Alla morte di un sindacalista, la giornalista Megan Carter viene spinta a indagare su un grossista di liquori, Michael Gallager, reo di essere imparentato con degli esponenti della mafia. In realtà, questa è l’unica “colpa” dell’uomo, ma ciò che viene scritto sul quotidiano getta pesanti ombre su di lui e rischia di far fallire la sua attività. Non è tutto: alle accuse infamanti si aggiunge la morte di Teresa, una cara amica di Michael, la quale aveva fatto a Megan delle confessioni, in via del tutto confidenziale, che poi la giornalista non aveva esitato a pubblicare, spingendo così al suicidio la sua ignara informatrice. È a questo punto che Michael decide di reagire, escogitando un modo per vendicare la morte di Teresa.

Non solo negli anni Ottanta (quando è stato realizzato il film), la ricerca della notizia sensazionale è prerogativa anche del giornalismo attuale: il fenomeno è diventato, con il tempo, sempre più marcato e di rilievo, con il crescere dell’interesse, da parte delle testate giornalistiche (soprattutto televisive), per il gossip e l’intrattenimento, piuttosto che per l’informazione “pura”. L’aumento del numero di spettatori è legato al clamore intorno a una notizia, che per questo viene spesso distorta e strumentalizzata: non sono rari i casi in cui l’ossessione per l’audience ha la priorità sulla deontologia giornalistica e il rispetto della dignità dei soggetti coinvolti.

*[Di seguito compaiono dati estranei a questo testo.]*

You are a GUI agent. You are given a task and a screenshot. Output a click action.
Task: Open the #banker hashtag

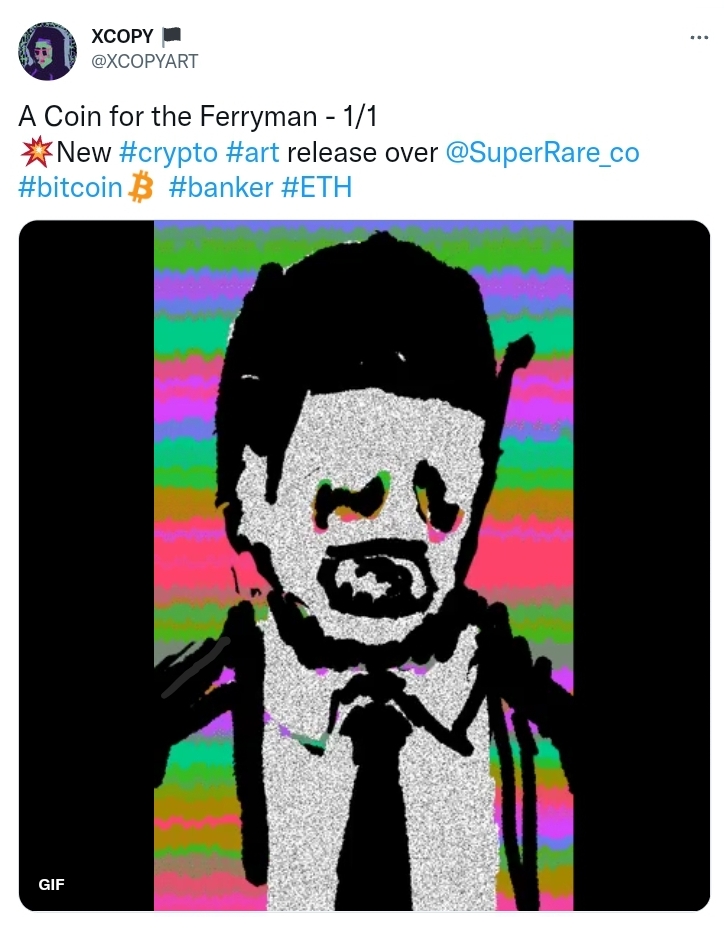coord(221,187)
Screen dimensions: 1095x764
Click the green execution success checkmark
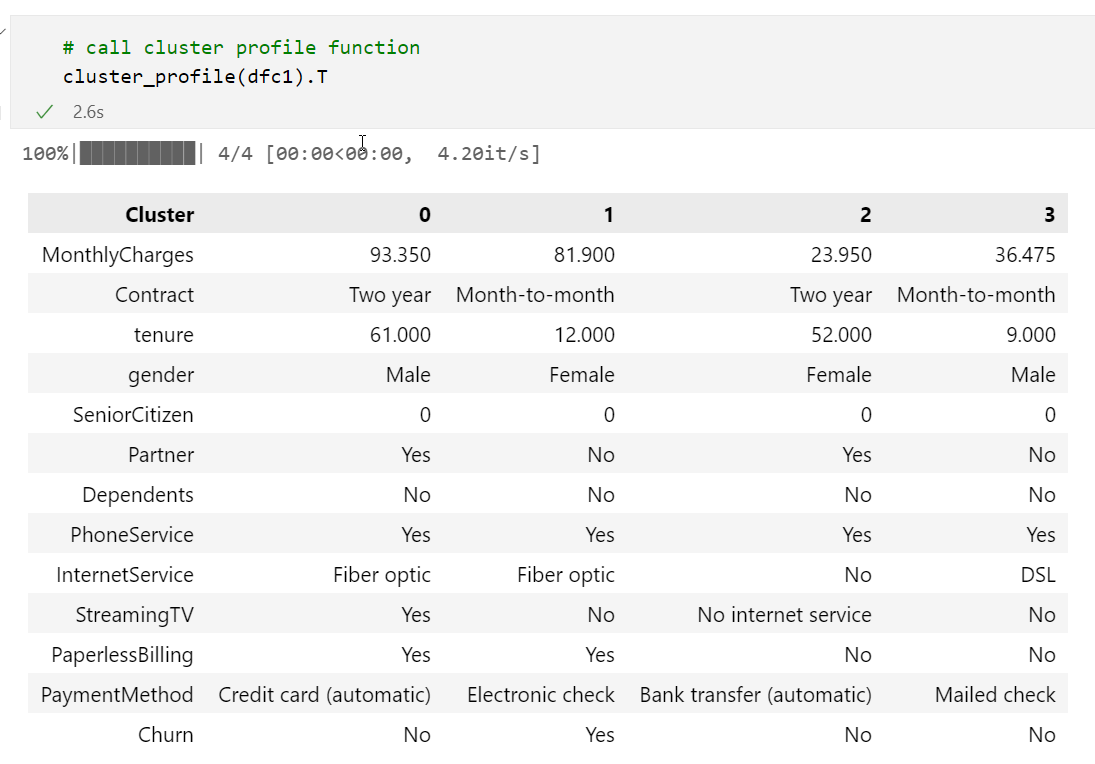(44, 112)
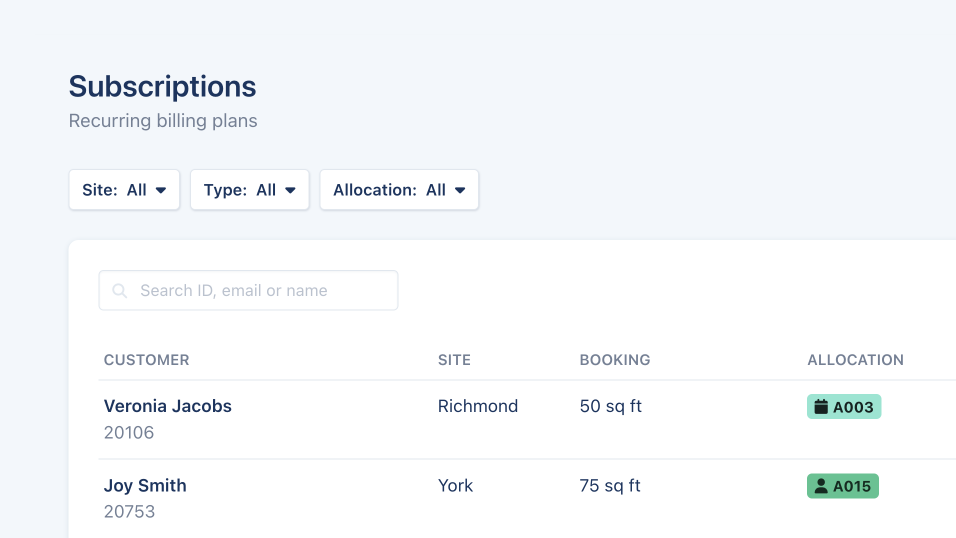Select the A015 allocation badge
Image resolution: width=956 pixels, height=538 pixels.
pos(843,486)
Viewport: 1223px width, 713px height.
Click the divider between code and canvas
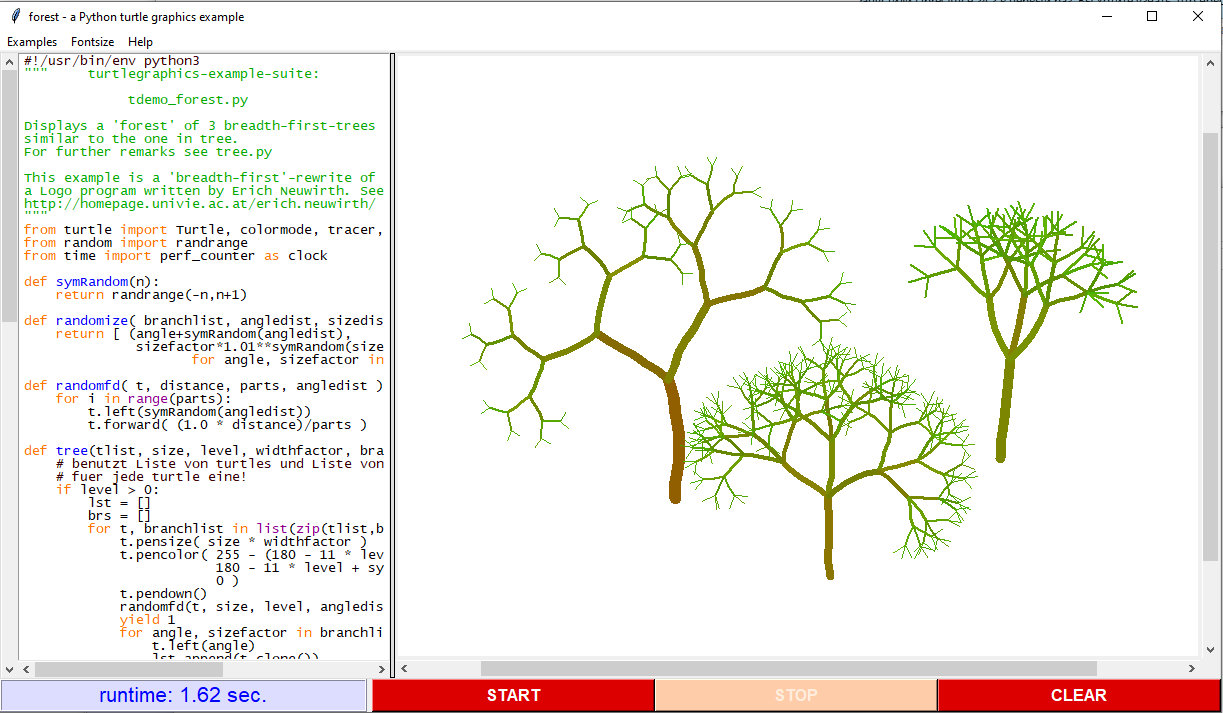(392, 360)
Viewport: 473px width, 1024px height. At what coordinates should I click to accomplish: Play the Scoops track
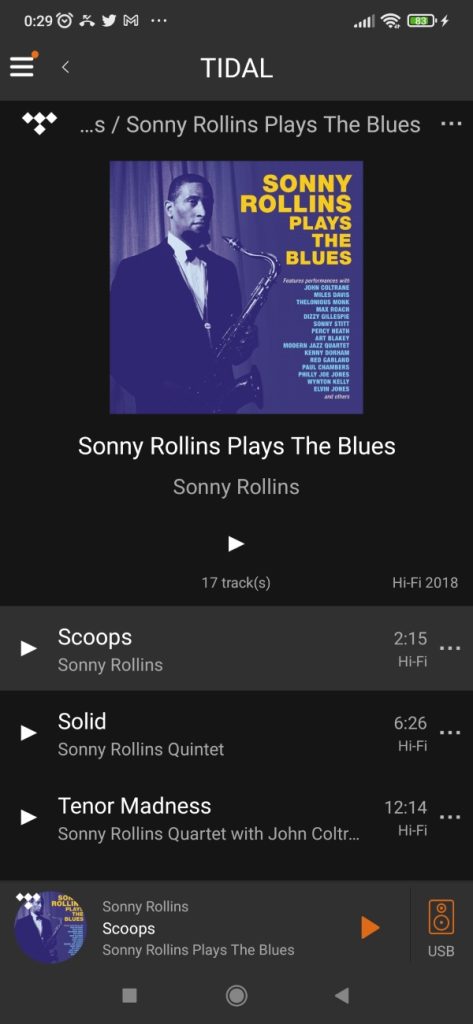[x=28, y=648]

Diritto di cronaca riflette sulle potenzialità dei media, in particolare sulla loro capacità di creare o meno il consenso intorno a un singolo individuo – nel film di Pollack, basandosi su concetti arbitrari, imbastendo articoli sulla base di ipotesi, pregiudizi, false testimonianze, opinioni più o meno provate. La pellicola ritrae il labile confine esistente tra il diritto di cronaca e la diffamazione (il titolo originale, Absence of malice, letteralmente “mancanza di dolo”, si ricollega all’idea di puntare il dito in mancanza di prove inoppugnabili): solo alla fine Megan prenderà piena coscienza delle conseguenze delle sue azioni, quando è ormai troppo tardi.